Support vector machine - Linear
The Support Vector Machine
Support vector machine is a classification algorithm. The idea behind the algorithm is that it tries to seperate 2 different labeled datasets. Compared to kNN and RandomForest, this is a supervised algorithm. Hence meaning that we use our labeled data to divide/classify our datapoints.
We divide the dataset utilizing a hyperplane. A hyperplane is a function of degree (Features-1), 2 features will entail a function of degree 1 (a line). 3 features will be a 2 dimensional plane. 4 features will be a 3 dimensional function, eg. a box that encompases 0-labeled features and the 1-labeled features are outside the box.
Not only do we want to seperate the datapoints into their assiciated labels, we also want to maximize the distance that our datapoints has to the hyperplane (the border). Reasoning for this is that we want to avoid future datapoints (test set) slipping over the hyperplane because the hyperplane was just barely seperating some part of our dataset (confidence).
The SVM algorithm utilizes what is called a margin. The margin is what gives us a buffer between the two sets. In our case we have two labels so we will try to divide our set into two.
Support vectors are used to change the margin. We choose the datapoints that are closest to the hyperplane, this could be x number of points or the closest in distance with some variance. Only looking at the points that are closest to the margin will only work in the case that we have a purely seperable set. Incase that some datapoints lie in the other camp, we will have to take a look at all of the datapoints.
Our optimization of the margin will thus have to reflect, how many points we can afford to misclassify while keeping the maximum margin.
Svm with C = 10
Let us try to use the SVM function from sklearn and then optimize the parameters to fit our dataset. We fit the model to our training set with a C = 10. The C parameter indicates to the SVM optimization how much we weight misclassifications.
Large C, the optimization will prioritize a smaller-margin hyperplane.
Other the other hand, a small value of C will cause the optimizer to prioritize larger-margin separating hyperplane, even if that hyperplane misclassifies more points.

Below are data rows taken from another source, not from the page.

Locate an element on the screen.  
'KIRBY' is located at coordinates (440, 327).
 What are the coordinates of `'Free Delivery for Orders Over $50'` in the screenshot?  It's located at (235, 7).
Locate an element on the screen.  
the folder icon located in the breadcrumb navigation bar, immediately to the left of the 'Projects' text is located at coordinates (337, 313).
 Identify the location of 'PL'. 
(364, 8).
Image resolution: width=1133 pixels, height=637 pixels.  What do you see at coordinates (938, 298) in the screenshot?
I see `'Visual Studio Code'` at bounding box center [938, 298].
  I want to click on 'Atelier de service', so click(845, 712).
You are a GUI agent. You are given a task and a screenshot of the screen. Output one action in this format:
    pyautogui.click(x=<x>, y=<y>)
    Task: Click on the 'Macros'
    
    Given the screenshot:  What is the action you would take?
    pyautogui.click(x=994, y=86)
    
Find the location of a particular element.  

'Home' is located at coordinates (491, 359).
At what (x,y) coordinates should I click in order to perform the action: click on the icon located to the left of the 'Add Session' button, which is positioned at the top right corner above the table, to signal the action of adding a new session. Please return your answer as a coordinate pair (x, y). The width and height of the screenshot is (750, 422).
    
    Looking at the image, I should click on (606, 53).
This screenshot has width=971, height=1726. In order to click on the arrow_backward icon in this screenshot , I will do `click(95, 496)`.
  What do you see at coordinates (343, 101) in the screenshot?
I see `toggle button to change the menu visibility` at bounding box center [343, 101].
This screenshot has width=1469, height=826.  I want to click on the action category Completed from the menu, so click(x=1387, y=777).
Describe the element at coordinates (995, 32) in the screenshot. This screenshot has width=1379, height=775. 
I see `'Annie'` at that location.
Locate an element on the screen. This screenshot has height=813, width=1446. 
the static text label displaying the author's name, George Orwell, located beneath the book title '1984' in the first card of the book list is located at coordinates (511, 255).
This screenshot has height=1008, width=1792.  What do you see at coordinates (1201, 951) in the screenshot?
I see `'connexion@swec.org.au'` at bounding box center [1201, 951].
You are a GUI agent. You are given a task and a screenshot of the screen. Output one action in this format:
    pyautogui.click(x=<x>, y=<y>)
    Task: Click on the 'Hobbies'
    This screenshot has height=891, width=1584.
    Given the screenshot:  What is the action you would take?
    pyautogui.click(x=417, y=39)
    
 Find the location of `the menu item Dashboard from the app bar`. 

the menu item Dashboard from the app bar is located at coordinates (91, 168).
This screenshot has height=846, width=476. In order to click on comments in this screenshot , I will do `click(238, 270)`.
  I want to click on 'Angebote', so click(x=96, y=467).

Choosing a value of C = 10 is relatively high.
Optimizing The Model
We will now try to find the optimal C, that classifies our datapoints with the highest accuracy.
We do this by evaluating the model for different values of C. The C values we choose are
[0.00001, 0.001, 0.01, 0.1, 1, 10, 100] .
We can later run the evalutaion again if we find out that the C value is much higher for eg. 100. Then we might try to evaluate the model for values around this parameter.
When we evaluate the model we get the following accuracies corresponding to the C- parameters
{1e-05: 0.46875, 0.001: 0.925, 0.01: 0.925, 0.1: 0.93125, 1: 0.925, 10: 0.925, 100: 0.925}
We see that the value for C=0.1 has a bit of a higher accuracy than the values around it. We could try to narrow the range of the C parameter down even more, but we do not expect it to increase in accuracy that much.
But lets try for value ranging 0.02 to 0.9.
narrowParameterList = np.arange(0.02, 0.9, 0.02).tolist()
print(narrowParameterList)
narrowTester = CrossValidation_SVM(n_folds = n_folds, parameterCList = narrowParameterList)
narrowClf , narrowAccuracyList = narrowTester.getOptimalSMV(x_train,y_train)
print(narrowClf)
In the figure below we can see that we get the same accuracy whether we are using C=0.02 or C=0.1
Testing model on test set
Now that we have a model with an optimal parameter for C, lets try to use it to predict on our test set.
In the figure below we can see the plot for our test set and the hyperplane that separates them. We see that there are quite a few blue data points on the red side of the border. This is in constrast to our train set which had near the same amount of blue and red points on the opposite of the side that they belong to.
To conclude
Optimizing the SVM on parameter C we get an accuracy of 0.925% which is fairly good considering that we have a nonseperable dataset using a linear seperator.
Further exploration
We in this case had a fairly simply case with only two features and they were somewhat separable by a 1 degree hyperplane (linear line). We could place the hyperplane quite easily.
If we had an example with 0-labeled datapoints surrounded by a donut or circle of 1-labeled datapoints, it would be quite difficult two utilize the linear kernel. A kernel of a different kind could be used to project data into another feature space.